= EXERCISE PROMPT =
Convert the lines into a Markdown table with two columns, Row for the row number and Line for the line itself. Start at the line that contains "Kapcsolat (76, 552)", continue through the last line, and leave out blank lines.

═════ DATA SUPPLIED

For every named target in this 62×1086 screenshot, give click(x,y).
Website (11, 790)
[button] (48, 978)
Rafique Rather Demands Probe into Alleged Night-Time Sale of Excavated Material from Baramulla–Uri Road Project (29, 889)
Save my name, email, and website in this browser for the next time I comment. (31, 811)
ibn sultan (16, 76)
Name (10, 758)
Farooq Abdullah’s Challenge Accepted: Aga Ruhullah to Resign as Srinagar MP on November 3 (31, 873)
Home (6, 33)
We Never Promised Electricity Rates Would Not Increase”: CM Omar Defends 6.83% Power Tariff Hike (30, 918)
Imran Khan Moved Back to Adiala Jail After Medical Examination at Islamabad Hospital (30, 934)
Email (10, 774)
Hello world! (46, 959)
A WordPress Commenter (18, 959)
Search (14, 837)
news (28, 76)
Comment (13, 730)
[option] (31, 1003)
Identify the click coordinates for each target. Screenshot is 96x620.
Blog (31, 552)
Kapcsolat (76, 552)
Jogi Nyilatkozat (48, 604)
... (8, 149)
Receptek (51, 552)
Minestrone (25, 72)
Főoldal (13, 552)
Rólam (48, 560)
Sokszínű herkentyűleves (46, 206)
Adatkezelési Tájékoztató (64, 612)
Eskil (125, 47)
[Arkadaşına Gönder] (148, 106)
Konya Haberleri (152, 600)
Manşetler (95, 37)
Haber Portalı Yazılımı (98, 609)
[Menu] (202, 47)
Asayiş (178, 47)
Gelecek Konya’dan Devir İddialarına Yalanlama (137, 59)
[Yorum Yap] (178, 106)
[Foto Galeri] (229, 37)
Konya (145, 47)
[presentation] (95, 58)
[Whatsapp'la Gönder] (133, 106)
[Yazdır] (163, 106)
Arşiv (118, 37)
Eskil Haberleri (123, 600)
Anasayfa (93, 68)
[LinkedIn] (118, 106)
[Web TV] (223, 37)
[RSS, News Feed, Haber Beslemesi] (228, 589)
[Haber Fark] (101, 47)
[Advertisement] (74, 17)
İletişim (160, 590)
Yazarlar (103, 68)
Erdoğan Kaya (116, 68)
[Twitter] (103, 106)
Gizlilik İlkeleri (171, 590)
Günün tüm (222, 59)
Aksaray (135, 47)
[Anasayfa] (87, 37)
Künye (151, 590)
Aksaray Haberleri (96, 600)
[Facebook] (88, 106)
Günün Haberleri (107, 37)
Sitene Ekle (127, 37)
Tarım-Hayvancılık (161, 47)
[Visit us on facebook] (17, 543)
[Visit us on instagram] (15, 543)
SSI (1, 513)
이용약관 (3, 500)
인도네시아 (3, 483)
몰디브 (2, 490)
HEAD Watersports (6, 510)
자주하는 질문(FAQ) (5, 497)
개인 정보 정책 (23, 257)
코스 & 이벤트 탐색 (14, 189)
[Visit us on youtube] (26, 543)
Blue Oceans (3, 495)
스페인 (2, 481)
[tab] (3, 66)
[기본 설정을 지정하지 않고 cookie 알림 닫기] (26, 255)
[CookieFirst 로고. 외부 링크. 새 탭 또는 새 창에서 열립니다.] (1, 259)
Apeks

══════════

= WORKED ANSWER =
| Row | Line |
|---|---|
| 1 | Kapcsolat (76, 552) |
| 2 | Jogi Nyilatkozat (48, 604) |
| 3 | ... (8, 149) |
| 4 | Receptek (51, 552) |
| 5 | Minestrone (25, 72) |
| 6 | Főoldal (13, 552) |
| 7 | Rólam (48, 560) |
| 8 | Sokszínű herkentyűleves (46, 206) |
| 9 | Adatkezelési Tájékoztató (64, 612) |
| 10 | Eskil (125, 47) |
| 11 | [Arkadaşına Gönder] (148, 106) |
| 12 | Konya Haberleri (152, 600) |
| 13 | Manşetler (95, 37) |
| 14 | Haber Portalı Yazılımı (98, 609) |
| 15 | [Menu] (202, 47) |
| 16 | Asayiş (178, 47) |
| 17 | Gelecek Konya’dan Devir İddialarına Yalanlama (137, 59) |
| 18 | [Yorum Yap] (178, 106) |
| 19 | [Foto Galeri] (229, 37) |
| 20 | Konya (145, 47) |
| 21 | [presentation] (95, 58) |
| 22 | [Whatsapp'la Gönder] (133, 106) |
| 23 | [Yazdır] (163, 106) |
| 24 | Arşiv (118, 37) |
| 25 | Eskil Haberleri (123, 600) |
| 26 | Anasayfa (93, 68) |
| 27 | [LinkedIn] (118, 106) |
| 28 | [Web TV] (223, 37) |
| 29 | [RSS, News Feed, Haber Beslemesi] (228, 589) |
| 30 | [Haber Fark] (101, 47) |
| 31 | [Advertisement] (74, 17) |
| 32 | İletişim (160, 590) |
| 33 | Yazarlar (103, 68) |
| 34 | Erdoğan Kaya (116, 68) |
| 35 | [Twitter] (103, 106) |
| 36 | Gizlilik İlkeleri (171, 590) |
| 37 | Günün tüm (222, 59) |
| 38 | Aksaray (135, 47) |
| 39 | [Anasayfa] (87, 37) |
| 40 | Künye (151, 590) |
| 41 | Aksaray Haberleri (96, 600) |
| 42 | [Facebook] (88, 106) |
| 43 | Günün Haberleri (107, 37) |
| 44 | Sitene Ekle (127, 37) |
| 45 | Tarım-Hayvancılık (161, 47) |
| 46 | [Visit us on facebook] (17, 543) |
| 47 | [Visit us on instagram] (15, 543) |
| 48 | SSI (1, 513) |
| 49 | 이용약관 (3, 500) |
| 50 | 인도네시아 (3, 483) |
| 51 | 몰디브 (2, 490) |
| 52 | HEAD Watersports (6, 510) |
| 53 | 자주하는 질문(FAQ) (5, 497) |
| 54 | 개인 정보 정책 (23, 257) |
| 55 | 코스 & 이벤트 탐색 (14, 189) |
| 56 | [Visit us on youtube] (26, 543) |
| 57 | Blue Oceans (3, 495) |
| 58 | 스페인 (2, 481) |
| 59 | [tab] (3, 66) |
| 60 | [기본 설정을 지정하지 않고 cookie 알림 닫기] (26, 255) |
| 61 | [CookieFirst 로고. 외부 링크. 새 탭 또는 새 창에서 열립니다.] (1, 259) |
| 62 | Apeks |